| WRITTEN EXERCISE |
Rewrite all the records below with every occurrence of "Screen dimensions" replaced by "Display size", leaving everything else unchanged.

begin

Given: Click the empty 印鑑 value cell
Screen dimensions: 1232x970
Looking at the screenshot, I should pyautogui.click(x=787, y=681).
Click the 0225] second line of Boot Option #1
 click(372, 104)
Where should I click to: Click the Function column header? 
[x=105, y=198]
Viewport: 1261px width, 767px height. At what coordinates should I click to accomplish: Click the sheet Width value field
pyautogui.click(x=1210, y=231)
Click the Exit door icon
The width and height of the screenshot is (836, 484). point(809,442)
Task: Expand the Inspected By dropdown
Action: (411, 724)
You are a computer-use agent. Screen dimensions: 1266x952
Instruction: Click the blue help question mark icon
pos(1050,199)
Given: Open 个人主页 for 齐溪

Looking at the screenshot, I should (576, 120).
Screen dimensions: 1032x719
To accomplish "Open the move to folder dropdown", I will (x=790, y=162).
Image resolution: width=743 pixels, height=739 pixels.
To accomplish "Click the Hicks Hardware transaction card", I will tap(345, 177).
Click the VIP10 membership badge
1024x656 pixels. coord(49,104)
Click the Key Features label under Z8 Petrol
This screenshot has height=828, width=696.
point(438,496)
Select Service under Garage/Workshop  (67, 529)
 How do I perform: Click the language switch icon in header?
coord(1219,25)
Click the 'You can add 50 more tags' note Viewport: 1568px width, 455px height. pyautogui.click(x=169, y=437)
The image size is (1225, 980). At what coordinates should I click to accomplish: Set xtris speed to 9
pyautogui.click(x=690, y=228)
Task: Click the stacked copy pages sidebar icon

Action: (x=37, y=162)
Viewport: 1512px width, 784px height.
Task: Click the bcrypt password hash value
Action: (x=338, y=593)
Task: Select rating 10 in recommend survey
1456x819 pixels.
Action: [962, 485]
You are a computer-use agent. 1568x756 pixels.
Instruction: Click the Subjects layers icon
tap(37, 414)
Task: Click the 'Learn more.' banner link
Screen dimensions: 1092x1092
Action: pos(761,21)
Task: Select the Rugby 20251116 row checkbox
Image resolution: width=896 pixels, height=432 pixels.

end

| ANSWER |
Given: Click the empty 印鑑 value cell
Display size: 1232x970
Looking at the screenshot, I should pyautogui.click(x=787, y=681).
Click the 0225] second line of Boot Option #1
 click(372, 104)
Where should I click to: Click the Function column header? 
[x=105, y=198]
Viewport: 1261px width, 767px height. At what coordinates should I click to accomplish: Click the sheet Width value field
pyautogui.click(x=1210, y=231)
Click the Exit door icon
The width and height of the screenshot is (836, 484). point(809,442)
Task: Expand the Inspected By dropdown
Action: (411, 724)
You are a computer-use agent. Display size: 1266x952
Instruction: Click the blue help question mark icon
pos(1050,199)
Given: Open 个人主页 for 齐溪

Looking at the screenshot, I should (576, 120).
Display size: 1032x719
To accomplish "Open the move to folder dropdown", I will (x=790, y=162).
Image resolution: width=743 pixels, height=739 pixels.
To accomplish "Click the Hicks Hardware transaction card", I will tap(345, 177).
Click the VIP10 membership badge
1024x656 pixels. coord(49,104)
Click the Key Features label under Z8 Petrol
This screenshot has height=828, width=696.
point(438,496)
Select Service under Garage/Workshop  (67, 529)
 How do I perform: Click the language switch icon in header?
coord(1219,25)
Click the 'You can add 50 more tags' note Viewport: 1568px width, 455px height. pyautogui.click(x=169, y=437)
The image size is (1225, 980). At what coordinates should I click to accomplish: Set xtris speed to 9
pyautogui.click(x=690, y=228)
Task: Click the stacked copy pages sidebar icon

Action: (x=37, y=162)
Viewport: 1512px width, 784px height.
Task: Click the bcrypt password hash value
Action: (x=338, y=593)
Task: Select rating 10 in recommend survey
1456x819 pixels.
Action: [962, 485]
You are a computer-use agent. 1568x756 pixels.
Instruction: Click the Subjects layers icon
tap(37, 414)
Task: Click the 'Learn more.' banner link
Display size: 1092x1092
Action: pos(761,21)
Task: Select the Rugby 20251116 row checkbox
Image resolution: width=896 pixels, height=432 pixels.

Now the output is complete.